ストーリーテラーを信じるな

2023.11.5

「抵抗しつつも自ら堕ちていくイメージ」


タイトルの「堕ちる」という表現に抵抗があった。
言論、思考による解決を放棄して安易に暴力的手段に訴えたというイメージか。

法的には犯罪者に「堕ちた」のだろうが、私の中では「堕ちる」というより彼が、彼の中の「正しさ」という頂点に向けて一歩一歩昇り詰めていくイメージがあったから。

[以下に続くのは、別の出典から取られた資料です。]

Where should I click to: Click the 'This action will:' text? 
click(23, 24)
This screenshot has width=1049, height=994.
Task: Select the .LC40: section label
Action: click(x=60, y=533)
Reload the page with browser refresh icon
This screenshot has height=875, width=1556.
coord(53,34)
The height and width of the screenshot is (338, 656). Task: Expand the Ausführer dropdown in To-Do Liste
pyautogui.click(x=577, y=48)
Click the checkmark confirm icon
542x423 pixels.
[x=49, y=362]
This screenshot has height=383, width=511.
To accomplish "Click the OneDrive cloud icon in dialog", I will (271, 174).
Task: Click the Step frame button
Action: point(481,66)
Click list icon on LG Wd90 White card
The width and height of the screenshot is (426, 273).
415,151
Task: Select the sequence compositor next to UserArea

だが、この「ストーリーテラーを信じるな」の文章を読み、
初めて「堕ちていく」イメージが腹に落ちた。
ただ「堕ちていく」のではなく、「抵抗しつつも自ら堕ちていく」。


奥底に涙をたたえた路傍の石。
殺人をしながら目の端に浮かぶ涙を止められないジョーカー。


どれほど冷静で、確信をもって突き進んでいるように見えても、
同時に彼は抵抗していたのだと(頭では理解していたつもりだったが)
改めて納得したのだった。
英雄視はしていない、と言いながら、私はやはり彼を英雄視していたのかもしれない。

**

事件以来、1年以上、見た目の生活は変わらないのに私の中身は完全に変わってしまった。
頭の中の優先順位の配分が全く入れ替わってしまった。
誰とも共有できないので、やはり、苦しい。

彼が彼の中の物語に導かれあの事件に至ったように、
私の中にも自分の物語があることに気づかされた。
彼の提示した物語(もちろん私の補正が入ってゆがめられている)
と私の中のどんな物語が強く響きあって、このような事態になっているのか。

最近社会物語学という視点から事件について書かれた文章も読んだが、
「物語」「ストーリー」というのは自分のこの状態を理解するために
手がかりとなる一つのキーワードではないかと感じている。